I can confirm that commenting out that part solves the segfault and BCEA passes the tests.

@Ben, please fix and submit a new version of rstan (see discussion below).

Thanks,
Simon



> On Nov 26, 2021, at 11:19 AM, Kevin Ushey <kevinushey using gmail.com> wrote:
> 
> That shouldn't be happening, at least not by default. However, RcppParallel does ship with tbbmalloc_proxy, which is a library that, when loaded, will overload the default allocators to use TBB's allocators instead. The intention is normally that these libraries would be loaded via e.g. LD_PRELOAD or something similar, since changing the allocator at runtime would cause these sorts of issues.
> 
> If I test with the following:
> 
> trace(dyn.load, quote({
>   if (grepl("tbbmalloc_proxy", x))
>     print(rlang::trace_back())
> }), print = FALSE)
> 
> devtools::test()
> 
> then I see:
> 
>   1. ├─base::load(test_path("data", "stanfit.RData")) at test-bcea.R:179:2
>   2. └─base::..getNamespace(`<chr>`, "stanfit")
>   3.   ├─base::tryCatch(...)
>   4.   │ └─base tryCatchList(expr, classes, parentenv, handlers)
>   5.   │   └─base tryCatchOne(expr, names, parentenv, handlers[[1L]])
>   6.   │     └─base doTryCatch(return(expr), name, parentenv, handler)
>   7.   └─base::loadNamespace(name)
>   8.     └─base runHook(".onLoad", env, package.lib, package)
>   9.       ├─base::tryCatch(fun(libname, pkgname), error = identity)
>  10.       │ └─base tryCatchList(expr, classes, parentenv, handlers)
>  11.       │   └─base tryCatchOne(expr, names, parentenv, handlers[[1L]])
>  12.       │     └─base doTryCatch(return(expr), name, parentenv, handler)
>  13.       └─rstan fun(libname, pkgname)
>  14.         └─base::dyn.load(tbbmalloc_proxy, local = FALSE, now = TRUE)
> 
> My guess is that the 'rstan' package is trying to forcefully load libtbbmalloc_proxy.dylib at runtime, and that's causing the issue. IMHO 'rstan' shouldn't be doing that, at least definitely not by default.
> 
> Best,
> Kevin
> 
> On Thu, Nov 25, 2021 at 12:54 PM Simon Urbanek <simon.urbanek using r-project.org> wrote:
> Nathan,
> 
> testthat is notorious for obfuscation and unhelpful output as can be clearly seen in the head of testthat.Rout.fail:
> 
> > library(testthat)
> > library(BCEA)
> 
> Attaching package: 'BCEA'
> 
> The following object is masked from 'package:graphics':
> 
>     contour
> 
> > 
> > test_check("BCEA")
> 
>  *** caught segfault ***
> address 0x10d492ffc, cause 'memory not mapped'
> 
> However this appears to be hard to debug, because it is a fall out from some memory corruption and/or allocator mistmatch: the crash happens in free() while doing GC (see below).

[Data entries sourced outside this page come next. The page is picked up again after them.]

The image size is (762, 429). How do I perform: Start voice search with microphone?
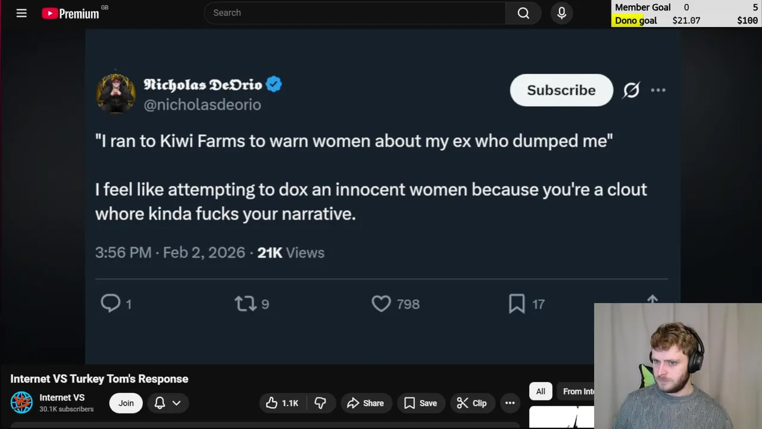[561, 13]
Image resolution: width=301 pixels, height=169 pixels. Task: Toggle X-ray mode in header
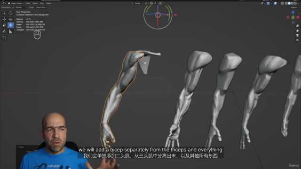click(x=282, y=3)
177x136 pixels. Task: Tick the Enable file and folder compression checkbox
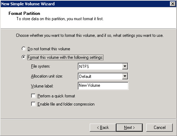point(33,104)
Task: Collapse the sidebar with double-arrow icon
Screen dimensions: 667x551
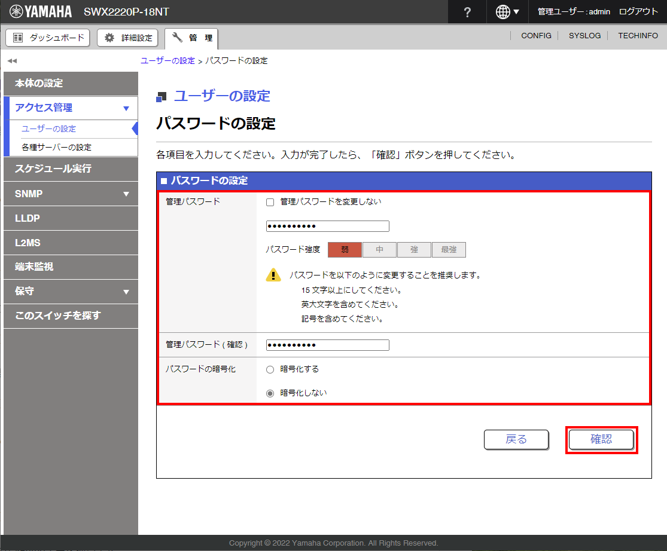Action: click(x=12, y=61)
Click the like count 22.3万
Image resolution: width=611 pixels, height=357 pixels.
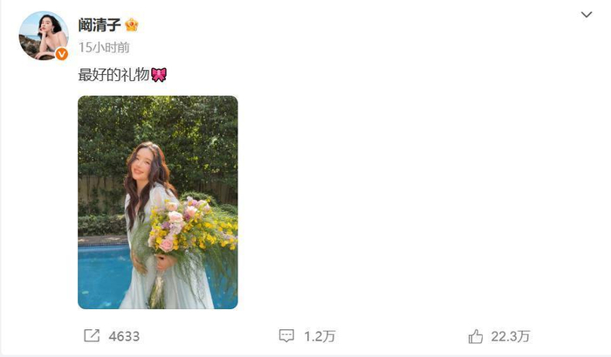(511, 336)
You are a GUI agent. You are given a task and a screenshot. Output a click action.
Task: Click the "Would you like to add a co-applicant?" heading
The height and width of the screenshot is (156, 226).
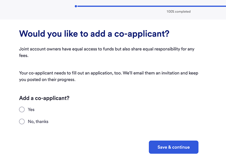[x=96, y=34]
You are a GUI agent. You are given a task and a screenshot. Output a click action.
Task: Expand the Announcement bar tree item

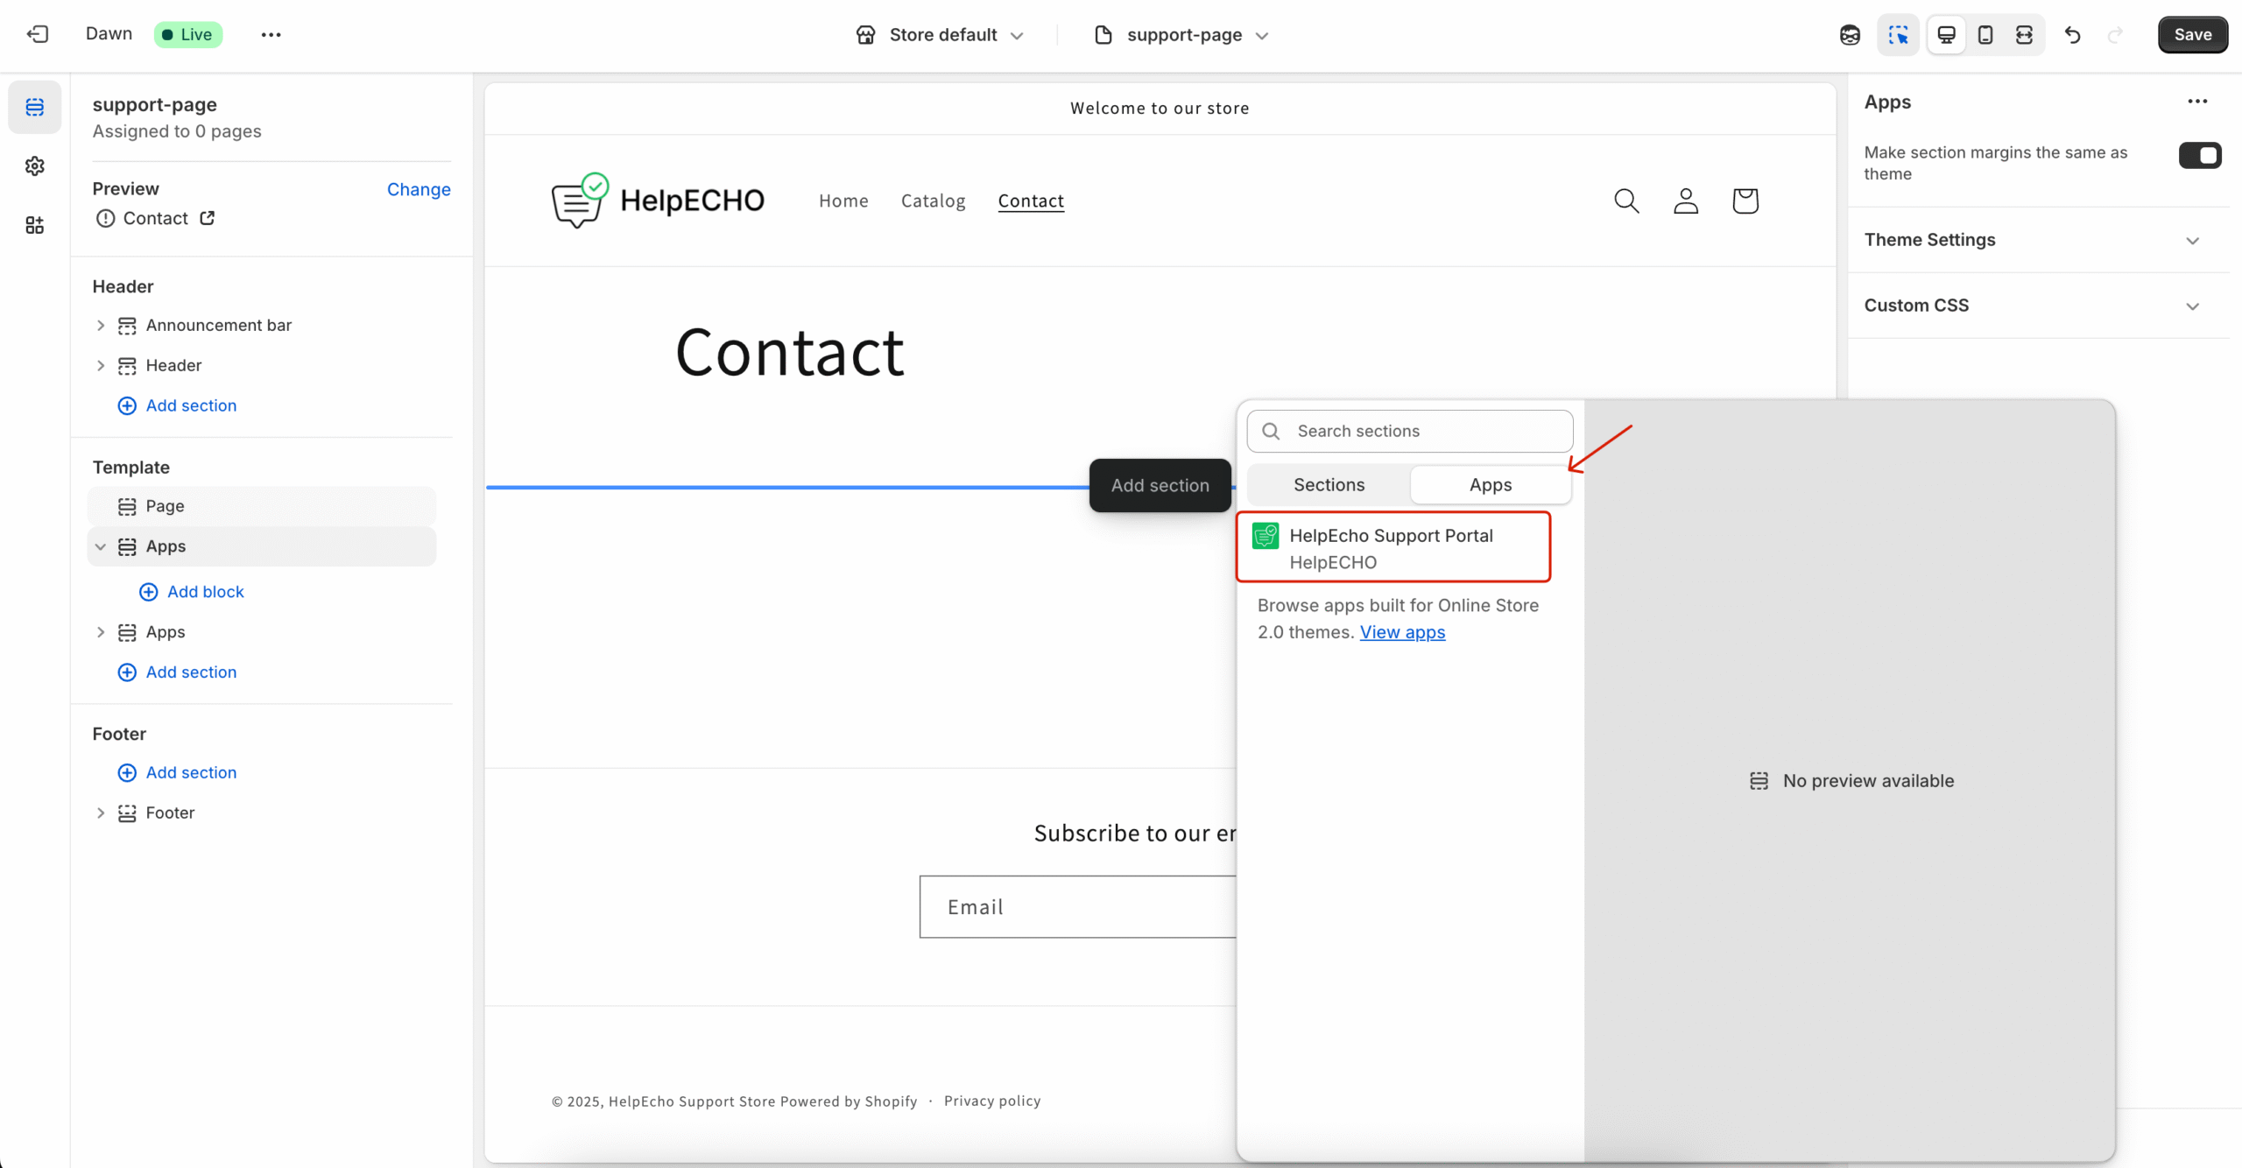(x=101, y=326)
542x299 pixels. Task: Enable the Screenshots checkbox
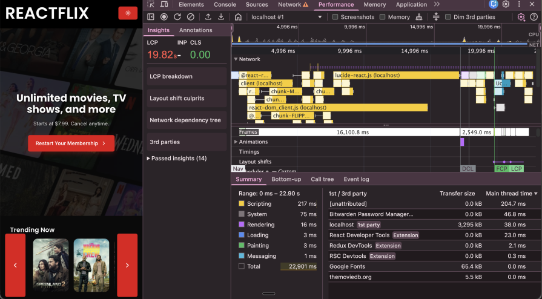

Since it happens in the GC, many bad things happen afterwards.
> With some lldb magic I could trace that the crash happens during
>  ..getNamespace(c("Matrix", "1.3-3"), "stanfit")
>  load(test_path("data", "stanfit.RData"))
> but as I said that's likely too late - the memory corruption/issue likely happened before. Since BCEA itself doesn't have native code, this is likely a bug in some of the packages it depends on, but quite a serious one since it affects subsequent code in R.
> 
> The list of packages loaded at the time of the crash - so one of them is the culprit:
> 
>  [1] "rstan"          "tidyselect"     "purrr"          "reshape2"      
>  [5] "lattice"        "V8"             "colorspace"     "vctrs"         
>  [9] "generics"       "testthat"       "stats4"         "BCEA"          
> [13] "loo"            "grDevices"      "R2jags"         "utf8"          
> [17] "rlang"          "pkgbuild"       "pillar"         "glue"          
> [21] "withr"          "DBI"            "matrixStats"    "lifecycle"     
> [25] "plyr"           "stringr"        "munsell"        "gtable"        
> [29] "coda"           "codetools"      "inline"         "callr"         
> [33] "ps"             "parallel"       "curl"           "fansi"         
> [37] "methods"        "Rcpp"           "scales"         "desc"          
> [41] "RcppParallel"   "StanHeaders"    "GrassmannOptim" "jsonlite"      
> [45] "abind"          "gridExtra"      "winch"          "rjags"         
> [49] "ggplot2"        "stats"          "datasets"       "graphics"      
> [53] "stringi"        "processx"       "dplyr"          "grid"          
> [57] "rprojroot"      "cli"            "tools"          "magrittr"      
> [61] "tibble"         "crayon"         "pkgconfig"      "Matrix"        
> [65] "MASS"           "ellipsis"       "utils"          "prettyunits"   
> [69] "assertthat"     "base"           "boot"           "R6"            
> [73] "R2WinBUGS"      "compiler"      
> 
> My guess would be that the issue could be in RcppParallel which overrides the memory allocator:
> 
> * thread #1, queue = 'com.apple.main-thread', stop reason = EXC_BAD_ACCESS (code=1, address=0x11649fffc)
>   * frame #0: 0x00000001097c517f libtbbmalloc.dylib`__TBB_malloc_safer_msize + 63
>     frame #1: 0x00007fff76f746fd libsystem_malloc.dylib`free + 96
>     frame #2: 0x00000001001c9227 libR.dylib`RunGenCollect at memory.c:1114 [opt]
>     frame #3: 0x00000001001c9038 libR.dylib`RunGenCollect(size_needed=0) at memory.c:1896 [opt]
>     frame #4: 0x00000001001bf769 libR.dylib`R_gc_internal(size_needed=0) at memory.c:3129 [opt]
> 
> (lldb) image lookup -va 0x00000001097c517f
>       Address: libtbbmalloc.dylib[0x000000000001117f] (libtbbmalloc.dylib.__TEXT.__text + 65375)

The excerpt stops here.